Fenomena sungai masuk dan muncul dari bawah permukaan tanah merupakan salah satu ciri kawasan karst. Bentang alam karst tidak hanya berkembang di permukaan, melainkan juga bagian bawah tanahnya. Salah satu bentuk perkembangannya yaitu ditemukan sistem perguaan dan sungai bawah tanah seperti yang ada di kawasan Karst Sagea. Oleh sebab itu, sistem hidrologi kawasan karst perlu pendekatan khusus dalam pengelolaannya.

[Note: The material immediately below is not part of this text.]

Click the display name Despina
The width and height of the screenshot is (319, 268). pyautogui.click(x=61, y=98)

“Ketika membicarakan karst dari sisi hidrologi, kita juga harus membicarakan wilayah diluar kawasan karst yang mengimbuh air ke kawasan karst. Istilahnya dikenal dengan Allogenic recharge atau imbuhan air yang berasal dari luar kawasan karst. Oleh karena itu, pengelolaan sumber daya air di kawasan karst juga harus mencakup wilayah-wilayah yang berada diluar batas batuan karst, apalagi yang memberi kontribusi sumber daya air ke kawasan karst. Beberapa peneliti menyebutnya dengan istilah Karst Drainage Basin”. Ujar Ahmad Cahyadi, Ahli Hidrologi karst Departemen Geografi Universitas Gadjahmada.
Pengelolaan DAS Sagea seharusnya mencakup wilayah DAS Yonelo dan DAS Sepo karena dua sungai tersebut yang diduga kuat menjadi hulu dari sumber aliran sungai Sagea. Terlebih aktivitas pertambangan yang berada di wilayah DAS Yonelo dan Sepo telah memberikan dampak kepada Sungai Sagea. Keruhnya Sungai Sagea membuktikan bahwa sumber air Sungai Sagea merupakan allogenic recharge yang berasal dari luar kawasan karst.

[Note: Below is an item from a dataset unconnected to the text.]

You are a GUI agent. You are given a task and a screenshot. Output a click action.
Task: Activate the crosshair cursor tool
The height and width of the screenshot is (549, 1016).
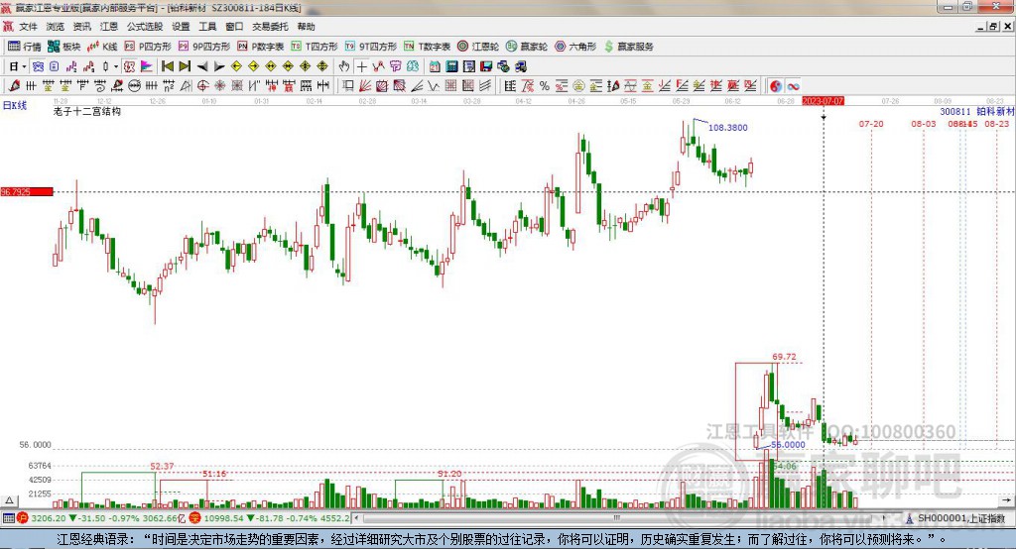coord(361,66)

“Harapan kami di Sagea untuk pemerintah baik pusat, provinsi dan daerah untuk melakukan evaluasi terhadap izin-izin tambang yang wilayah Teluk Weda. Kami juga meminta untuk memonitoring terhadap kinerja perusahaan tambang terhadap lingkungan. Kondisinya sekarang sebagian besar sungai-sungai di Teluk Weda telah hancur lebur. Dan belum ada satu perusahaan pun yang disanksi atas dampak yang ditimbulkan” pungkas Adlun Fiqri.